She shifted the bulk of her fanny pack and started for the door.
For some reason he suddenly didn’t want her to leave. They shared the same grief and pain, and reflexive anger. Coop had seen it before and now he fully understood it: the bond of a dead child. Their dead child of their creation.
“Maureen…”
“What?”
He didn’t know what to say. “Isn’t it a bad time of the year for bird-watch—for birding?”
“Not if you want to track their migratory habits,” Maureen said. “Like you’re supposed to track the migratory habits of that serial killer.”
Coop didn’t bother showing her out. Just before he heard the door open and close, she called, “I’ll leave the paper so you can enjoy it with your caffeine.”
He was glad she’d left it.
He wanted to read the Distraught Dad piece word for word.
Chapter Twenty-seven
Coop finished reading the Distraught Dad feature, then poured a second cup of coffee and decided to phone Deni.
He carried the newspaper and his coffee over to his desk, sat down, and punched out her number with the eraser end of a pencil. While he listened to the phone ring on the other end of the connection, he gazed out the window and saw by the streaks on the glass that the gray morning sky was delivering a light rain. The weather would interfere with Maureen’s bird-watching, he thought. Good.
After the sixth ring, Deni picked up and muttered a hello.
“You woke me,” she said accusingly, after Coop had identified himself.
Good, he thought again. He said, “It’s not so early that my ex-wife hasn’t already been here and gone.”
“And?…” Deni asked.
“She left behind the newspaper she came to show me.”
“Oh.” Her tone had changed.
“The one with the piece on our investigation. Photographs of both of us.”
“Oh. I, uh, took that photo of you when you were crossing the street outside the Sapphire,” Deni said. “I thought it might be good for the book, the dust jacket. I meant to tell you. And I meant to call you and let you know about the article before you saw it this morning. Horseshit of me not to have. I guess I overslept.”

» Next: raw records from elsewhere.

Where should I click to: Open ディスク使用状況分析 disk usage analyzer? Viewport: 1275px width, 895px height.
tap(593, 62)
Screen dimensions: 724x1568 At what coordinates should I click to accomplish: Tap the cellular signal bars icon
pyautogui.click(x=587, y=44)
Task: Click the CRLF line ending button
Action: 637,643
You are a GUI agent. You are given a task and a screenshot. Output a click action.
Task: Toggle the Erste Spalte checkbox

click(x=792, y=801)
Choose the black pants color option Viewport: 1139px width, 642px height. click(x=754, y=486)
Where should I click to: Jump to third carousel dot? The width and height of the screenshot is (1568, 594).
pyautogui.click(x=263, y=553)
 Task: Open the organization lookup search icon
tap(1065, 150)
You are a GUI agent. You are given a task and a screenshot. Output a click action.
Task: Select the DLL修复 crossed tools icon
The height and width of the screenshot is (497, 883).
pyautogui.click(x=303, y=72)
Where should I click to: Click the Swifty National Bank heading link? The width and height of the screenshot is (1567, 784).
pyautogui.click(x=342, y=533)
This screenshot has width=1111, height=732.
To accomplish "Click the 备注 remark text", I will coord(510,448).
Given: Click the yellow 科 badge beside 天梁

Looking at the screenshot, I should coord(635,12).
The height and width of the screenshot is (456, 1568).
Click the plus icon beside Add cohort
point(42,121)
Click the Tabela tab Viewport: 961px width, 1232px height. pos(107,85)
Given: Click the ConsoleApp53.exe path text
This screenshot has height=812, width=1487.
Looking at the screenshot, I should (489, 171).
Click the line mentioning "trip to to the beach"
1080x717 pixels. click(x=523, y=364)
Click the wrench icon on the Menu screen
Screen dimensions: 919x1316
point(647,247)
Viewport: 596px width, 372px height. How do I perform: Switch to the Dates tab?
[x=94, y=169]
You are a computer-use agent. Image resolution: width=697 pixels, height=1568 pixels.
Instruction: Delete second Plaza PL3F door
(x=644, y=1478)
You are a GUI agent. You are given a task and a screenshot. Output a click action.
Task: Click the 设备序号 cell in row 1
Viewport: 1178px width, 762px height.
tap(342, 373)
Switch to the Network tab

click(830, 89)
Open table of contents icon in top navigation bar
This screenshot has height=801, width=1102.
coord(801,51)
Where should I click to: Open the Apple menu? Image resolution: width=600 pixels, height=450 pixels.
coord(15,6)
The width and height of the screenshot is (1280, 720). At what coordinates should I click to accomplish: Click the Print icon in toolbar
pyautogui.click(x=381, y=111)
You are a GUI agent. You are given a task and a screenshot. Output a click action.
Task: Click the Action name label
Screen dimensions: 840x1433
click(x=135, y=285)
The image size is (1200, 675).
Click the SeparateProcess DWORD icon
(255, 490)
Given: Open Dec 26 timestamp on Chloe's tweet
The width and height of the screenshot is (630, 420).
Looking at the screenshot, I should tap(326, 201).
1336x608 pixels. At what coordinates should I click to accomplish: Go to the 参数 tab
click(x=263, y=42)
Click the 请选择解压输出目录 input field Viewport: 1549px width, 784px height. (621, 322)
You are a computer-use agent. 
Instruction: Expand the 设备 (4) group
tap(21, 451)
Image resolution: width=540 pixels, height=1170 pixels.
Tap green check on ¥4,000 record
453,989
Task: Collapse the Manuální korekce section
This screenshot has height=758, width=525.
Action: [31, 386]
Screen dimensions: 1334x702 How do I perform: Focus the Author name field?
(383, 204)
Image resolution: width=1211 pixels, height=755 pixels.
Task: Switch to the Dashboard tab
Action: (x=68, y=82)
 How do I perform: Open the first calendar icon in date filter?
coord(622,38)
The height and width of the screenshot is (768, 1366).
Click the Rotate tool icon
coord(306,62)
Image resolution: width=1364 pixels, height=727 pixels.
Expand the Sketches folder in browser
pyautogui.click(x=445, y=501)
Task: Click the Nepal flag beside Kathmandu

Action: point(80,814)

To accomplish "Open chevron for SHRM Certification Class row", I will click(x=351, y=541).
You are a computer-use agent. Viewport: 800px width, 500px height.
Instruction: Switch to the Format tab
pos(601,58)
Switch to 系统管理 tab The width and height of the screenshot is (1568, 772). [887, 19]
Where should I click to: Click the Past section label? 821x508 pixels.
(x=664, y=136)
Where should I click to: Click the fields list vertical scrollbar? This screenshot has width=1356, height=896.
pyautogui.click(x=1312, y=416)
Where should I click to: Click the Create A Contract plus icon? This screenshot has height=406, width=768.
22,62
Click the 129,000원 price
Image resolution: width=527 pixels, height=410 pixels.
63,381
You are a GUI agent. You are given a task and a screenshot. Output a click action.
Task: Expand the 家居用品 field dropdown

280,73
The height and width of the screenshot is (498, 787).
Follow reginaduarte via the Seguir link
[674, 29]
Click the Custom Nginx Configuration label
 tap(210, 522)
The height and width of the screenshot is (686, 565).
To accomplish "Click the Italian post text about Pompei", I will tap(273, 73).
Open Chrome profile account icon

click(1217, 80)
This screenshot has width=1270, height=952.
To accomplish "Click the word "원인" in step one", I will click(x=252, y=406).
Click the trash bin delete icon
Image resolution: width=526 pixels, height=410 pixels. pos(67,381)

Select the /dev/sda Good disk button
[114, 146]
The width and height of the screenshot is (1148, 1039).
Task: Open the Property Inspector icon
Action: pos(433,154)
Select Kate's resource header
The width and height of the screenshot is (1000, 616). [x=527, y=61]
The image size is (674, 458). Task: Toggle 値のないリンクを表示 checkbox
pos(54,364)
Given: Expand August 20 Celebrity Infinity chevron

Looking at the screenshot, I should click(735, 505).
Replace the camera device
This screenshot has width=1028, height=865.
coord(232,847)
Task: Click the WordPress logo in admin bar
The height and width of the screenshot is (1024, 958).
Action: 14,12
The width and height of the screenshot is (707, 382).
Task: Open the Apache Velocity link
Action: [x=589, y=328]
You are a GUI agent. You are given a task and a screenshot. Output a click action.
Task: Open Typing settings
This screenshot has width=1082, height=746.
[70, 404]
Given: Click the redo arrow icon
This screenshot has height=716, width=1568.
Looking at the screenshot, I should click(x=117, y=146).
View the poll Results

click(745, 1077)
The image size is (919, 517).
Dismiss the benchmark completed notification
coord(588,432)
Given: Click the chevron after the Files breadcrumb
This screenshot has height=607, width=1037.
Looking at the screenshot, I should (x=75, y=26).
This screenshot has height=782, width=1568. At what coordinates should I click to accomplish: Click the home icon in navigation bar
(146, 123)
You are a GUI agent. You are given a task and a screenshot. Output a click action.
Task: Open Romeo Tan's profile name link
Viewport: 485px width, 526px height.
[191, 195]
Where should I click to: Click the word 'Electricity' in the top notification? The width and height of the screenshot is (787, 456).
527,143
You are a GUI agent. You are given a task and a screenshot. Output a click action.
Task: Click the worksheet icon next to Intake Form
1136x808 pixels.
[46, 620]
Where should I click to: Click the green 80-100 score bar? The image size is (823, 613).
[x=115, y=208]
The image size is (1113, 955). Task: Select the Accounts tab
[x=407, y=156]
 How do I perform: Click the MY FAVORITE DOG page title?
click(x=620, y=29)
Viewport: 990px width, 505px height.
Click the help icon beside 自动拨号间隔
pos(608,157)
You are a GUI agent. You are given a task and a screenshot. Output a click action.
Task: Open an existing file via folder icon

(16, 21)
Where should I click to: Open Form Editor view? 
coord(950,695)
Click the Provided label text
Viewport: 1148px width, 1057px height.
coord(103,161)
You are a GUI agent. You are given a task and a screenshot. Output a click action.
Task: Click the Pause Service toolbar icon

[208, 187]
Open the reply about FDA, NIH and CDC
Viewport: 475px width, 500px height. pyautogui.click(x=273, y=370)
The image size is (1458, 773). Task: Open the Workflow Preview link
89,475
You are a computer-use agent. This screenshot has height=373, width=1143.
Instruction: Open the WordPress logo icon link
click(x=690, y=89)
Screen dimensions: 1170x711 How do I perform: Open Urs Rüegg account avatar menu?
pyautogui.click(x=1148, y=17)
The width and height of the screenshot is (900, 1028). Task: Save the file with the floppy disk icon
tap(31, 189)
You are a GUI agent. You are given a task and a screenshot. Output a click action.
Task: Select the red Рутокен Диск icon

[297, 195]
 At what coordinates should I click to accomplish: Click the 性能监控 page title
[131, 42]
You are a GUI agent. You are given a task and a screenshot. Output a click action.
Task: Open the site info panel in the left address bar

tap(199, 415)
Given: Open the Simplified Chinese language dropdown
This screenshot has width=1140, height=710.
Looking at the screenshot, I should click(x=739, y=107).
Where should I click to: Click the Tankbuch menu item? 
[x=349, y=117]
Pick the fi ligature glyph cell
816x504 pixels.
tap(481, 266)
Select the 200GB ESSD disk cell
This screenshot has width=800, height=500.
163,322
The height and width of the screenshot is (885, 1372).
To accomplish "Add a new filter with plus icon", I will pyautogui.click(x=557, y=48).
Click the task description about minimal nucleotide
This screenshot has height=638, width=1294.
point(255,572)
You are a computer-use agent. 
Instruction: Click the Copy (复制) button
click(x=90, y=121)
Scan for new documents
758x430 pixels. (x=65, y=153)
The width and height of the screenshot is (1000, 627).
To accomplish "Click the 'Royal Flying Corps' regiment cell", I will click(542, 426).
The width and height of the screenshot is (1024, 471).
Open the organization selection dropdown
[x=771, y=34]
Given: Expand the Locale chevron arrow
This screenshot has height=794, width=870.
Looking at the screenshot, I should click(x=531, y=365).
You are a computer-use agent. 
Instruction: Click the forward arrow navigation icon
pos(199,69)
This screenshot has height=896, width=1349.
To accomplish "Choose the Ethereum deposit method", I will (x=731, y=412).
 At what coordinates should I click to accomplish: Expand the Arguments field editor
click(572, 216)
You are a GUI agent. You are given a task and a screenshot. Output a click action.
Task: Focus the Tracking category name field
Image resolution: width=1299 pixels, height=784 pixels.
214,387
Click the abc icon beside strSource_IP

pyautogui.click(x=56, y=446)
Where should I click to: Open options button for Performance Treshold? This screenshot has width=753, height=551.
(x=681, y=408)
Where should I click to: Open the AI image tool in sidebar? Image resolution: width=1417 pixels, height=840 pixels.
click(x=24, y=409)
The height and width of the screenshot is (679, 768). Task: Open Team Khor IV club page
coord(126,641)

“Then I suppose you haven’t seen it.”
“I read it late last night, actually. Alicia had a copy sent over to me. A courtesy thing.”
“Alicia?”
“The article was her idea. She thought we could use the news media to aid in our investigation and get the book written.”
“Just how does she figure something like this will help in our investigation?”
“The national press might pick up on the story. Maybe the police in other cities will finally realize there’s a connection between the murders, that there’s an incredibly successful and dangerous serial killer out there. Maybe even the FBI will finally get off their dead asses and do some investigating. I don’t get you sometimes. Don’t you want to see Bette’s killer caught as soon as possible?”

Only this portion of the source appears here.